Miami suffered its most lopsided season-opening loss since a 61-0 drubbing at Pittsburgh in 1931.
Ah, the 30s.
What did the RedHawks do well? They didn't pass well, throwing for just 126 yards with two INTs. They didn't run very well, either, averaging just 2.8 yards per rush. Defense wasn't particularly good, allowing 488 total yards including 245 on the ground. As far as head coaching debuts go, Mike Haywood's inaugural sideline stinker was downright Kotite-esque.
Perhaps the only tidbit of note was that the RedHawks already are playing like a team with nothing to lose. They converted a fake punt and attempted a flea-flicker (arguably the turning point in the game when it was picked by the Wildcats). Up next: The backward forward pass!
Box Score: ESPN.com
- LT Brandon Brooks
- LG Sean Redwine
C Brad Bednar: True freshman
- RG Nate Williams
- RT Matt Kennedy
QB Daniel Raudabaugh: 13-for-34, 126 yards, 2 INTs vs. Kentucky
- WR Chris Givens
- WR Eugene Harris
- WR Dustin Woods
- WR Jamal Rogers: leading receiver versus Kentucky
- RB Andre Bratton: Led all Miami players in rushing vs. Kentucky with 37 yards
You might remember Miami head coach Mike Haywood from his stint as Notre Dame's offensive coordinator. Or you might not. Haywood had play-calling duties revoked/eaten by Charlie Weis midway through the season.
All that to tell you that Haywood's specialty is offense and that he is known to think outside the box when it comes to offensive sets. Expect the RedHawks to show a lot of multiple receiver looks and unique formations. Raudabaugh is not a runner, or at least not a particularly skilled one, but he does have some weapons at his disposal, including all four of his top returning receivers from last season.
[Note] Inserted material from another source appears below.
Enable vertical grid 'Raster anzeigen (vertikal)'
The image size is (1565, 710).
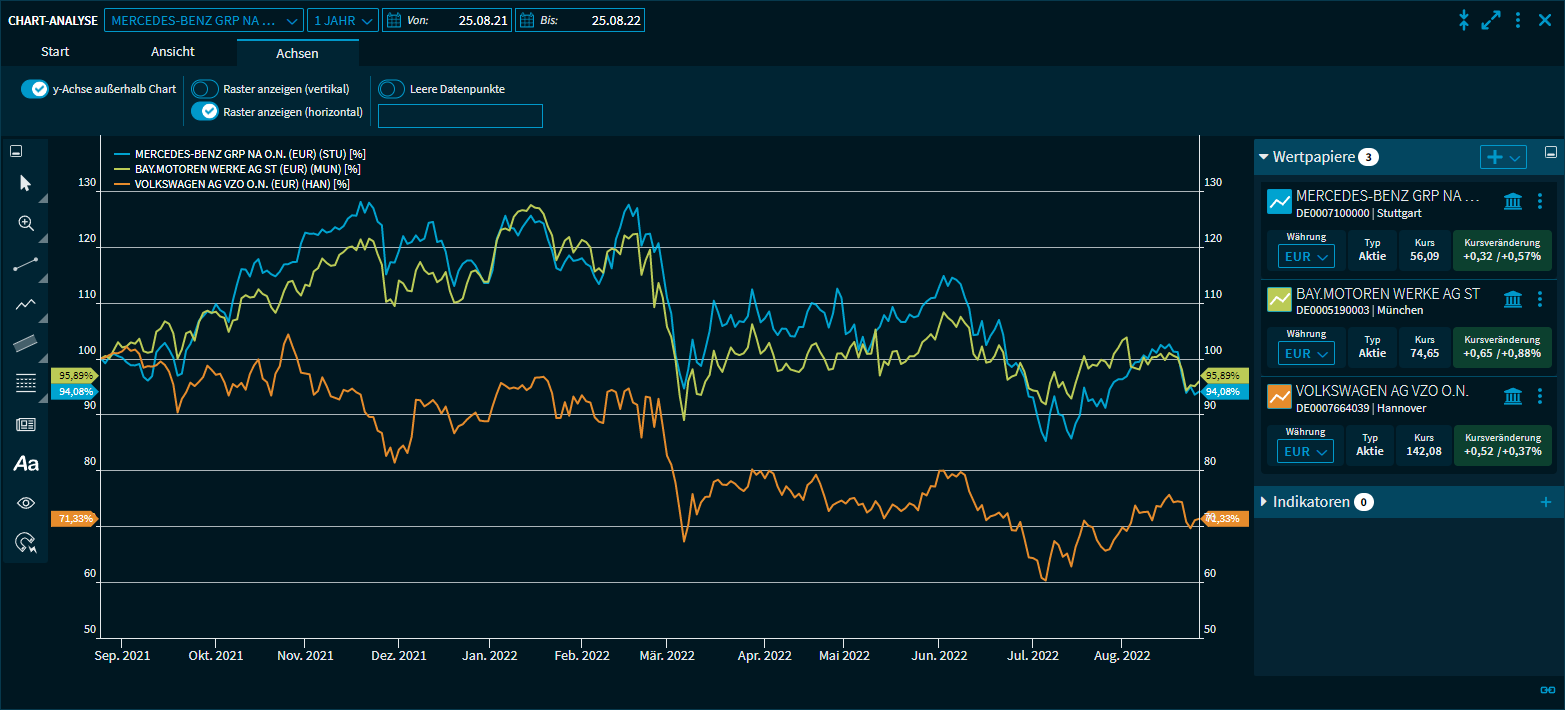205,89
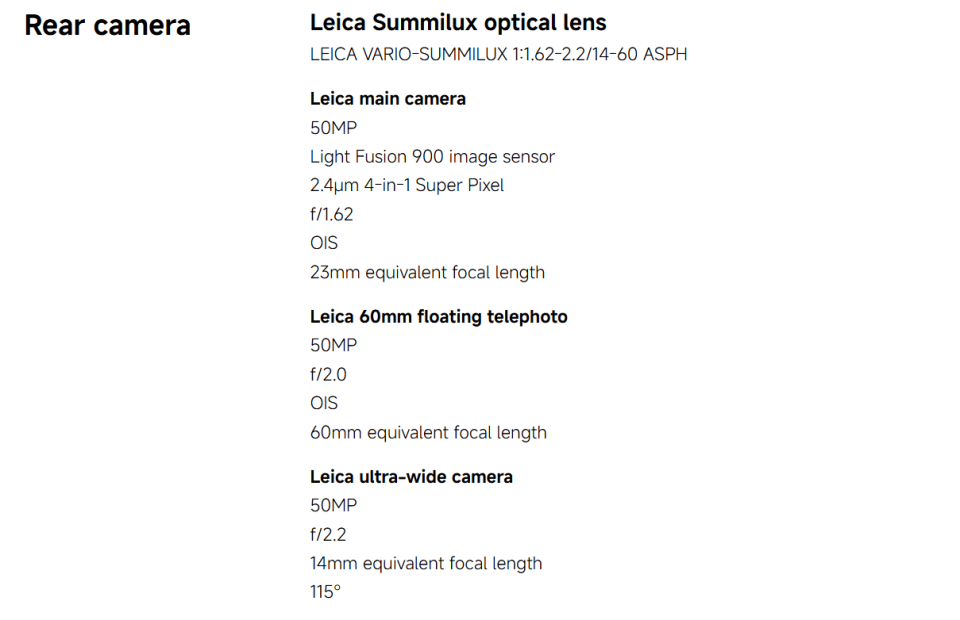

LE Morris Council: 2.5 sacks last season
LT Austin Brown: true freshman
- RT Martin Channels
- RE Matt Kajmowicz
OLB Wes Williams: true freshman
MLB Jerrell Wedge: career-high 15 tackles versus Kentucky
- OLB Evan Harris: true freshman
- LB Caleb Bostic
- CB Brandon Stephens
- SS Jordan Gafford
- FS Anthony Kokal
- CB Jeff Thompson
Bostic is Miami's best defensive player, mostly by default. The RedHawks lost their four leading tacklers from a season ago and looked defeated after falling behind to Kentucky in the second quarter.
- K Trevor Cook
- P Chris DiCesare
- KR Andre Bratton
- KR Dustin Woods
- PR Dustin Woods
The special teams magic in Miami's 42-0 loss
You might not be able to tell from the final score, but Miami (Ohio) did have a half-decent day on special teams. There was that fake punt conversion. Dustin Woods had a 13 yard average on punt returns. No one died.
In fact, special teams was the only non-unmitigated disaster that the RedHawks put on the field. Give that special teams coach a raise!
The special teams magic of Boise State in their 19-8 win over Oregon
Well, to be fair, not all of it was magic, unless you consider the strange disappearance of Kyle Brotzman's accuracy to be magic (and when I put it that way, who wouldn't?). Brotzman delivered a punt to the four, which resulted in a safety. Michael Choate ran in a two-point conversion. No one died. Give that special teams coach a raise!
Seriously though, the Bronco special teams looked pretty amateur between its regular bouts of greatness. Remember:
- Michael Choate's fumbled two-point conversion and fumbled field goal that turned into the most intentional intentional grounding penalty the world has ever seen
- Brotzman doffing two field goals
- Oregon kick returns that gave you that queasy feeling in your stomach
There is room for improvement with the special teams unit, as there should be after one week of the season. It will be interesting to see how those improvements are made against the RedHawks.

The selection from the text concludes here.